On Tue, 2013-08-20 at 16:13 +0900, Eiichi Tsukata wrote:
> (2013/08/19 23:30), James Bottomley wrote:
> > On Mon, 2013-08-19 at 18:39 +0900, Eiichi Tsukata wrote:
> >> Hello,
> >>
> >> This patch adds scsi device failfast mode to avoid infinite retry loop.
> >>
> >> Currently, scsi error handling in scsi_decide_disposition() and
> >> scsi_io_completion() unconditionally retries on some errors. This is because
> >> retryable errors are thought to be temporary and the scsi device will soon
> >> recover from those errors. Normally, such retry policy is appropriate because
> >> the device will soon recover from temporary error state.
> >> But there is no guarantee that device is able to recover from error state
> >> immediately. Some hardware error may prevent device from recovering.
> >> Therefore hardware error can results in infinite command retry loop. In fact,
> >> CHECK_CONDITION error with the sense-key = UNIT_ATTENTION caused infinite
> >> retry loop in our environment. As the comments in kernel source code says,
> >> UNIT_ATTENTION means the device must have been a power glitch and expected
> >> to immediately recover from the state. But it seems that hardware error
> >> caused permanent UNIT_ATTENTION error.
> >>
> >> To solve the above problem, this patch introduces scsi device "failfast mode".

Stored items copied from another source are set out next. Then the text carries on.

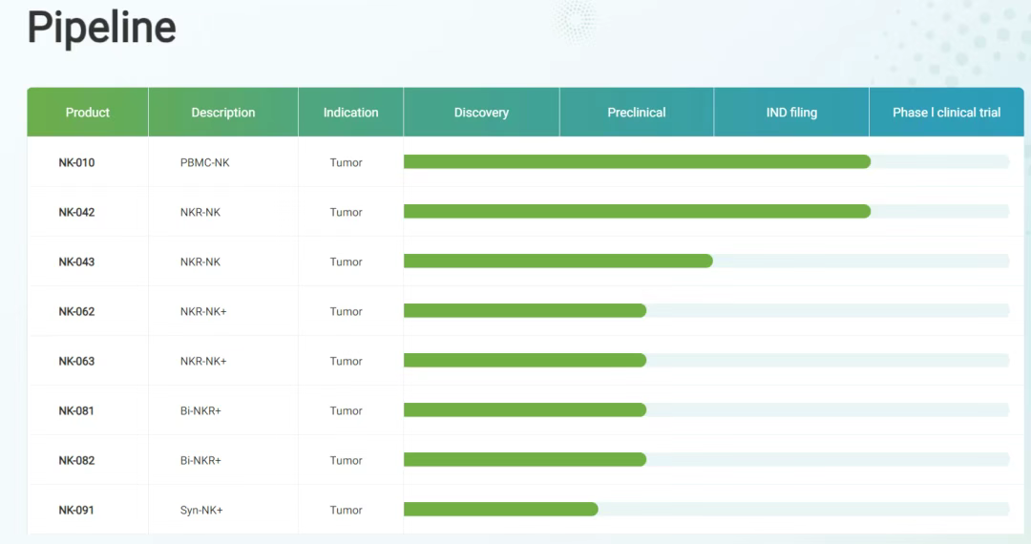Viewport: 1031px width, 544px height.
Task: Click the PBMC-NK description cell
Action: 204,162
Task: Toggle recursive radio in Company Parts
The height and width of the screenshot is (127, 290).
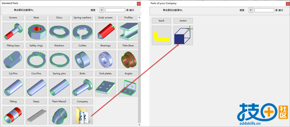Action: pos(276,10)
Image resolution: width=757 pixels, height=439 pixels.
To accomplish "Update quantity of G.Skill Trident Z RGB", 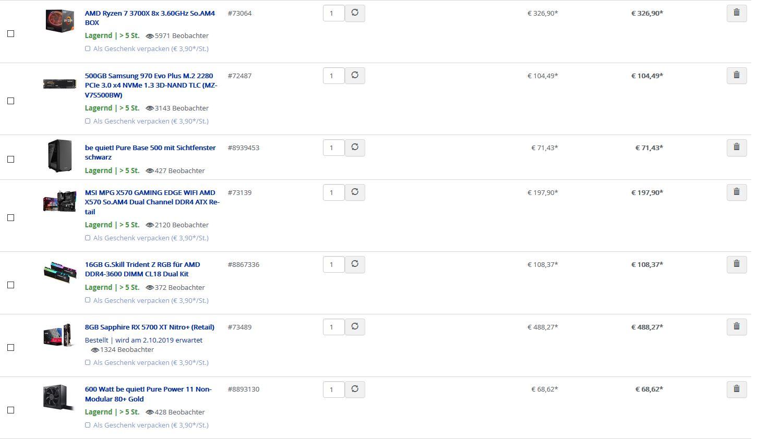I will 355,264.
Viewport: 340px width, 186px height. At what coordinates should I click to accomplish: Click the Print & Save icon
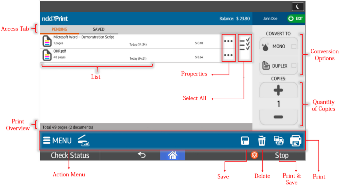tap(279, 141)
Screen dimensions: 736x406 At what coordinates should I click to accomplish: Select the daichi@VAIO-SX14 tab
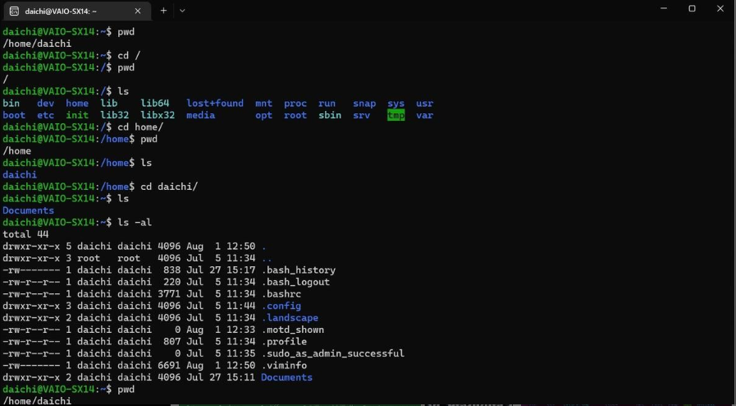[66, 11]
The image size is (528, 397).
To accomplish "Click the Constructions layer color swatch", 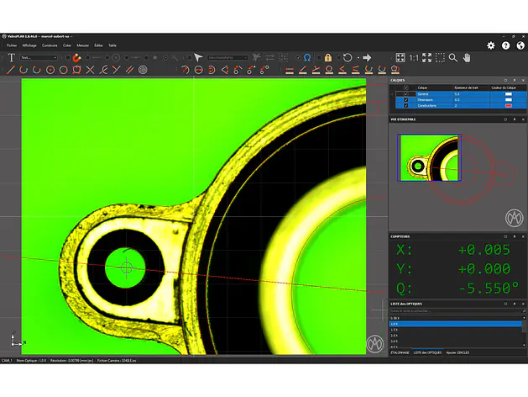I will click(508, 105).
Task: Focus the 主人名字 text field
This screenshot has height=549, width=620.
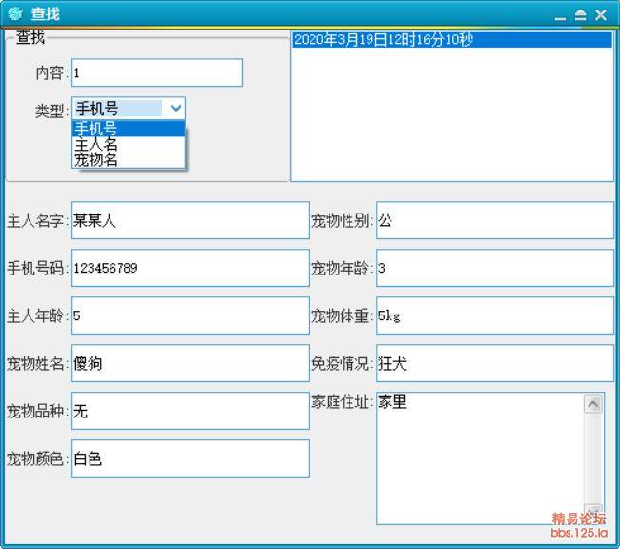Action: pyautogui.click(x=190, y=220)
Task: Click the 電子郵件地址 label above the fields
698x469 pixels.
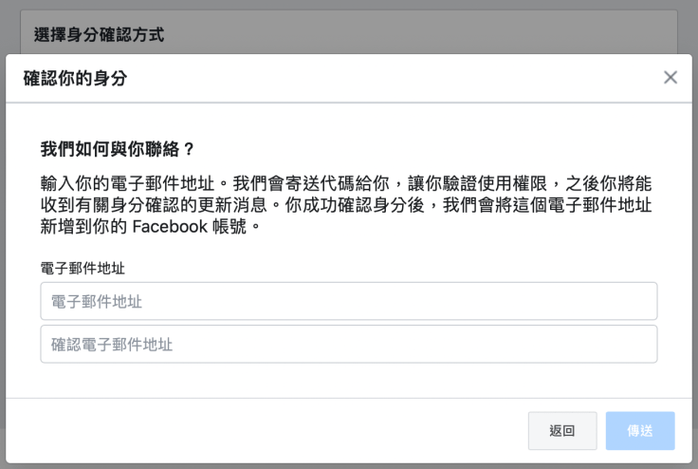Action: (x=83, y=269)
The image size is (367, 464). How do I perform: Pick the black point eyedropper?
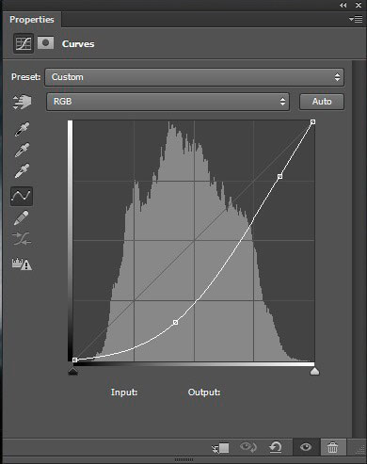22,129
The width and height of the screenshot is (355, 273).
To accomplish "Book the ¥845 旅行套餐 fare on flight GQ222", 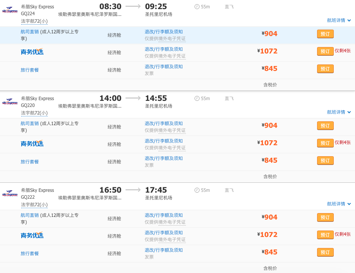I will tap(325, 253).
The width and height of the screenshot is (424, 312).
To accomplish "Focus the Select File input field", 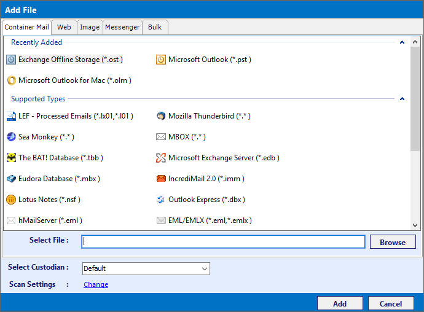I will tap(223, 241).
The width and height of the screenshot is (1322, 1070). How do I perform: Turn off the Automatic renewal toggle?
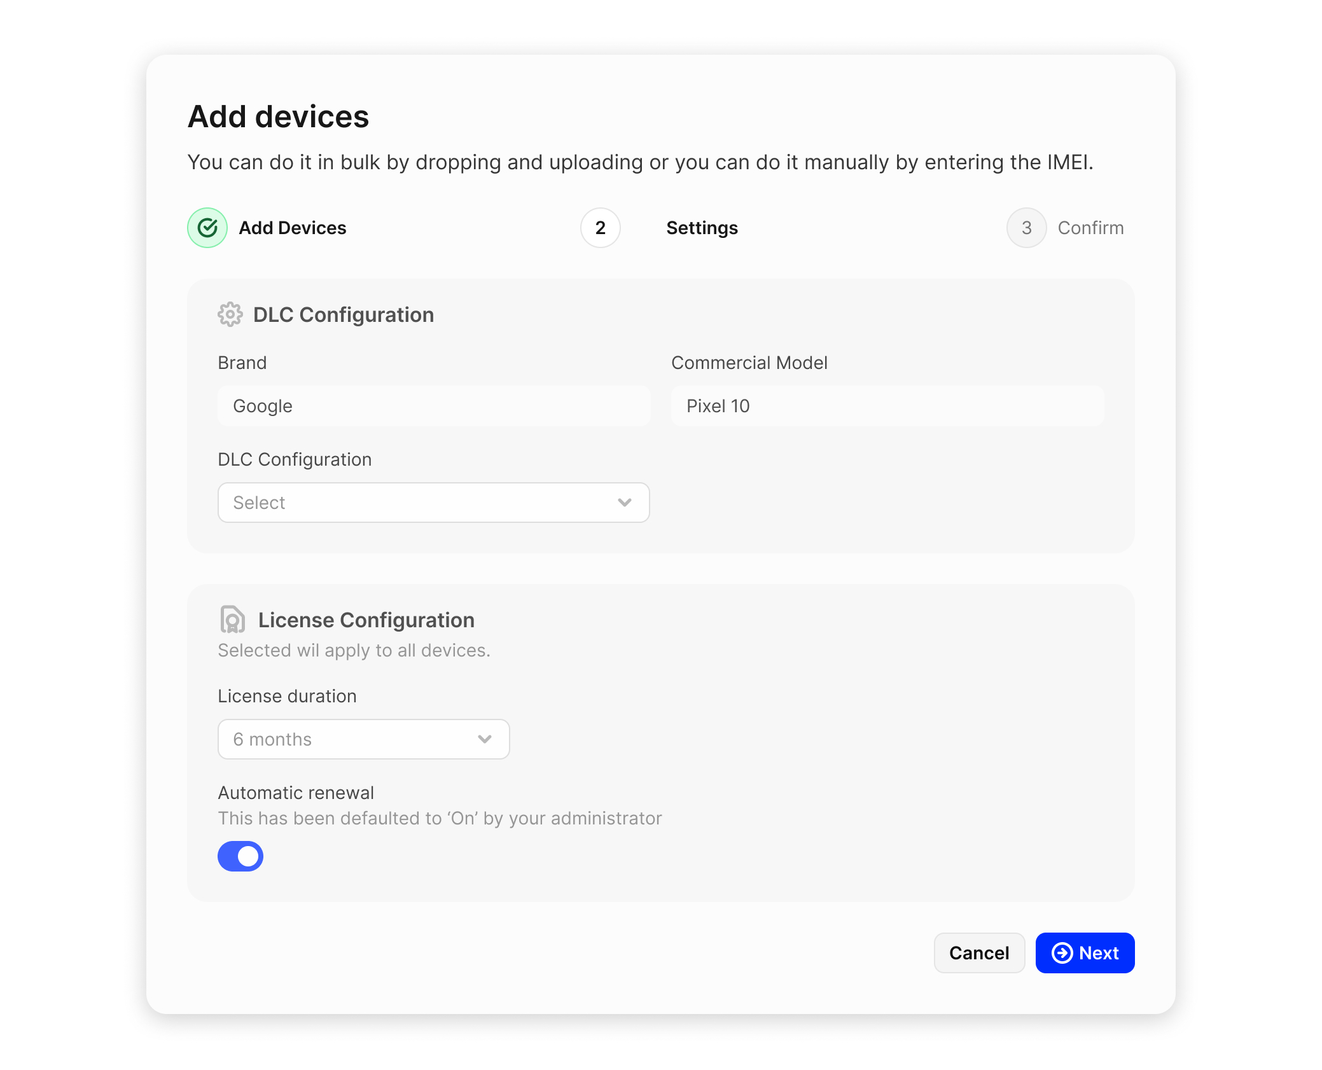tap(240, 856)
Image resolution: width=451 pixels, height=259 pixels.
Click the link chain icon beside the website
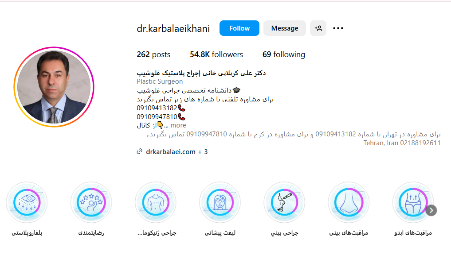[140, 151]
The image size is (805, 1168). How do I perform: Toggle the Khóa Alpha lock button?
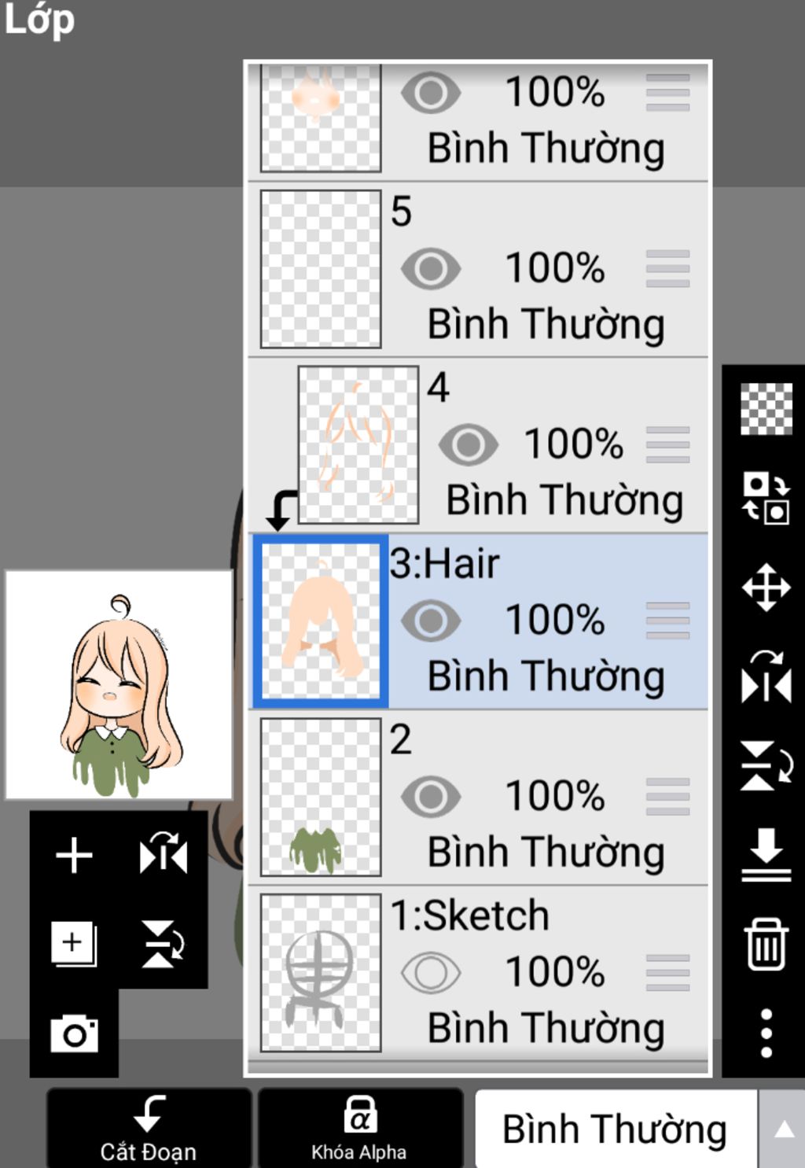pyautogui.click(x=359, y=1129)
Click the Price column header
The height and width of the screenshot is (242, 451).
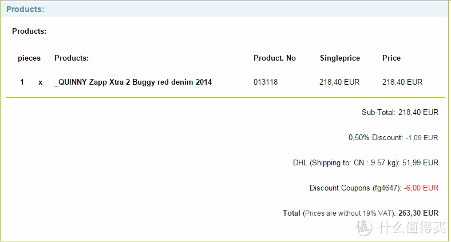coord(391,58)
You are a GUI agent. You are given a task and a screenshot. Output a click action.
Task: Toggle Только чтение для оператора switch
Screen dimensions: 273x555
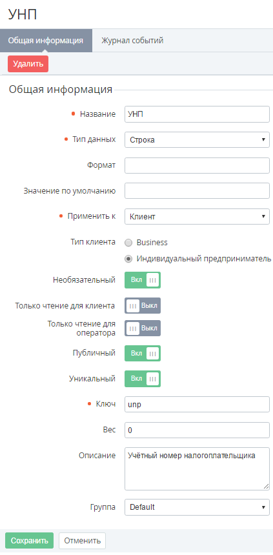coord(143,328)
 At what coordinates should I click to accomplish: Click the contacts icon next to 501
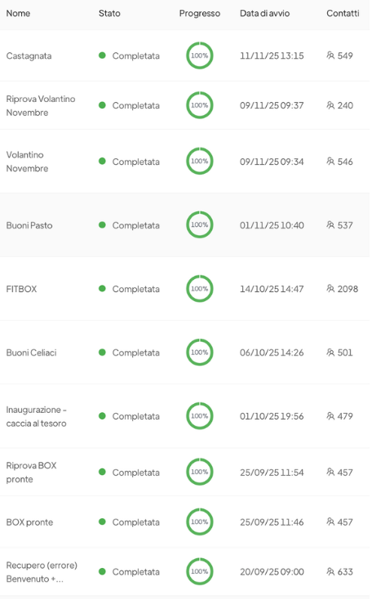click(x=330, y=353)
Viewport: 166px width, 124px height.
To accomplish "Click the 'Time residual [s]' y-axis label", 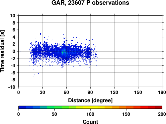I will [x=2, y=51].
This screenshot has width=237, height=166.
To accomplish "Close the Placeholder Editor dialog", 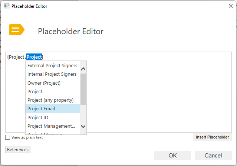I will coord(228,6).
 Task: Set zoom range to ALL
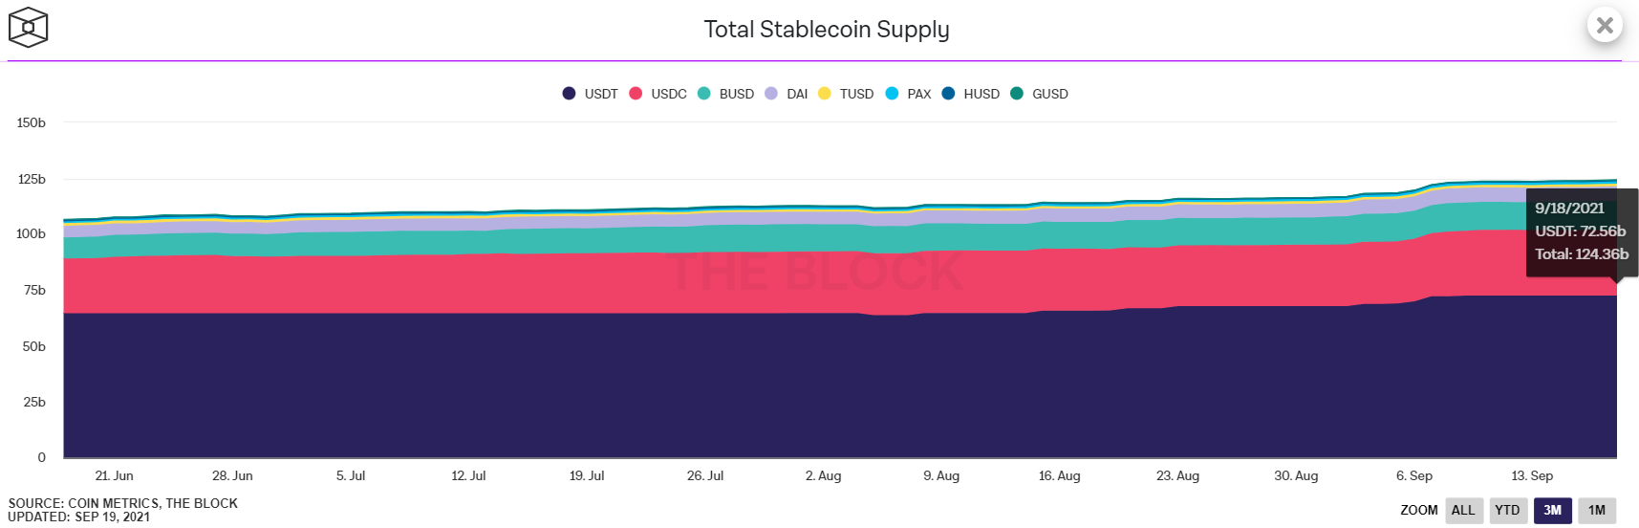[x=1463, y=511]
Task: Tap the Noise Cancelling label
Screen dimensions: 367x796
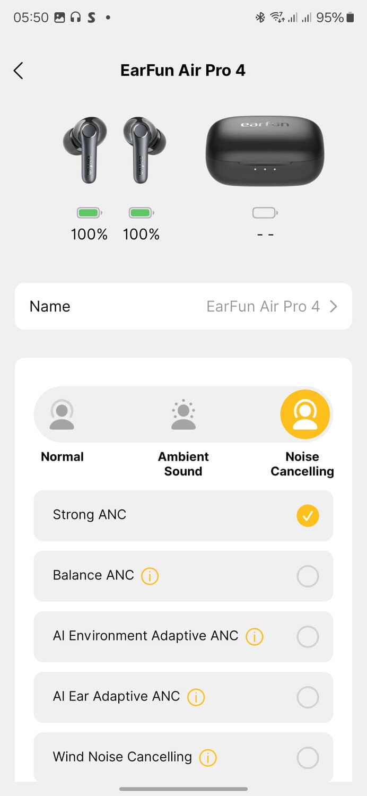Action: coord(302,464)

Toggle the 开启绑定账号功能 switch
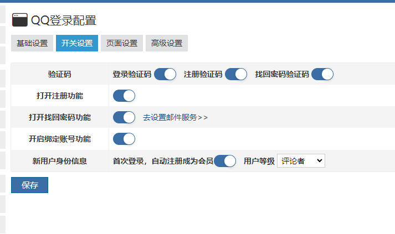[x=124, y=139]
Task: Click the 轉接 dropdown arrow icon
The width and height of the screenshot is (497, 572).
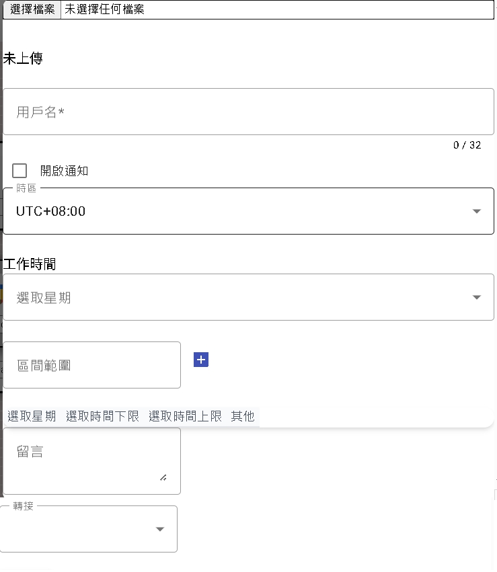Action: click(160, 529)
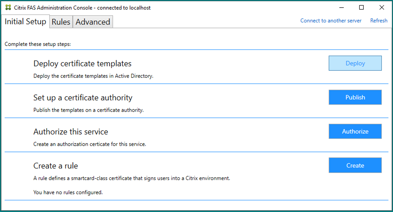Switch to the Initial Setup tab
This screenshot has width=393, height=212.
pos(25,22)
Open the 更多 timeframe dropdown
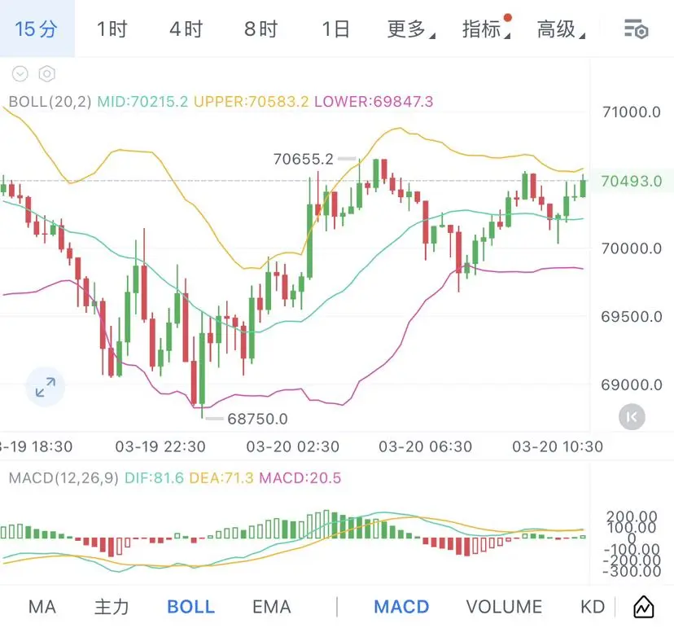Viewport: 674px width, 637px height. coord(409,30)
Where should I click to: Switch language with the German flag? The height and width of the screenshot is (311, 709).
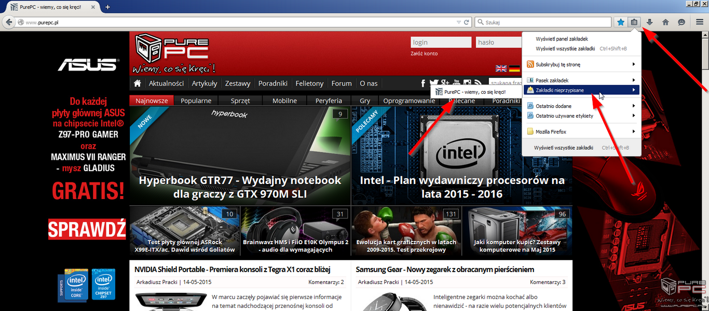pyautogui.click(x=514, y=68)
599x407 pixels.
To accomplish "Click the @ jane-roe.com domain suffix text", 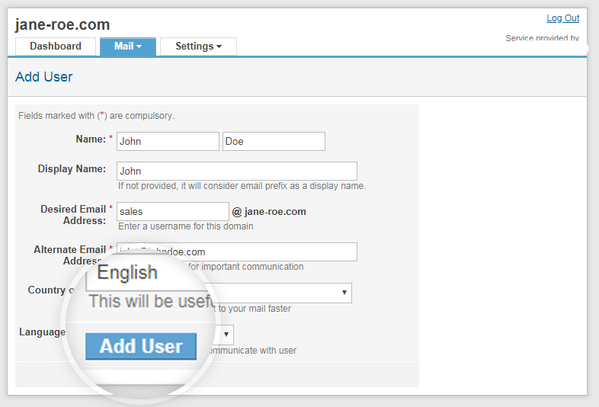I will (x=269, y=211).
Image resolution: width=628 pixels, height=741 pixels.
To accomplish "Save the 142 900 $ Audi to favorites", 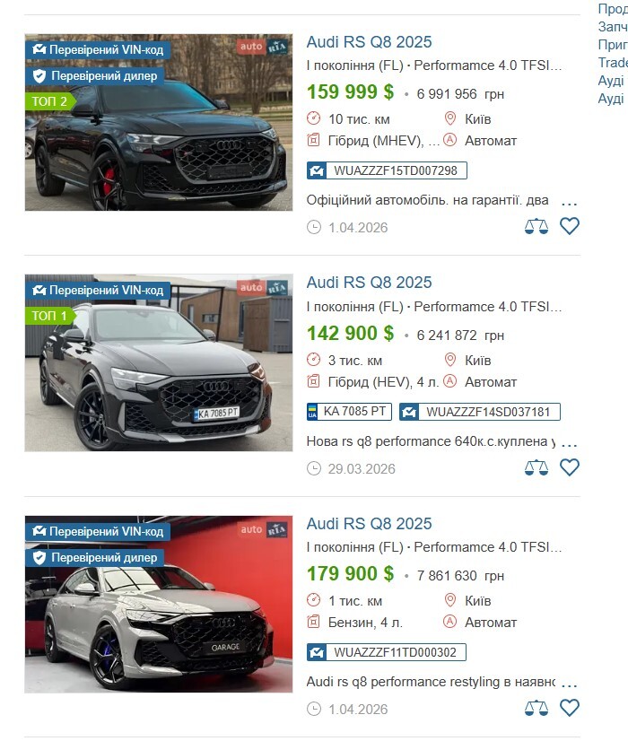I will pos(570,467).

> >> If failfast mode is enabled, retry counts of all scsi commands are limited to
> >> scsi->allowed(== SD_MAX_RETRIES == 5). All commands are prohibited to retry
> >> infinitely, and immediately fails when the retry count exceeds upper limit.
> >> Failfast mode is useful on mission critical systems which are required
> >> to keep running flawlessly because they need to failover to the secondary
> >> system once they detect failures.
> >> On default, failfast mode is disabled because failfast policy is not suitable
> >> for most use cases which can accept I/O latency due to device hardware error.
> >>
> >> To enable failfast mode(default disabled):
> >>           # echo 1>  /sys/bus/scsi/devices/X:X:X:X/failfast
> >> To disable:
> >>           # echo 0>  /sys/bus/scsi/devices/X:X:X:X/failfast
> >>
> >> Furthermore, I'm planning to make the upper limit count configurable.
> >> Currently, I have two plans to implement it:
> >> (1) set same upper limit count on all errors.
> >> (2) set upper limit count on each error.
> >> The first implementation is simple and easy to implement but not flexible.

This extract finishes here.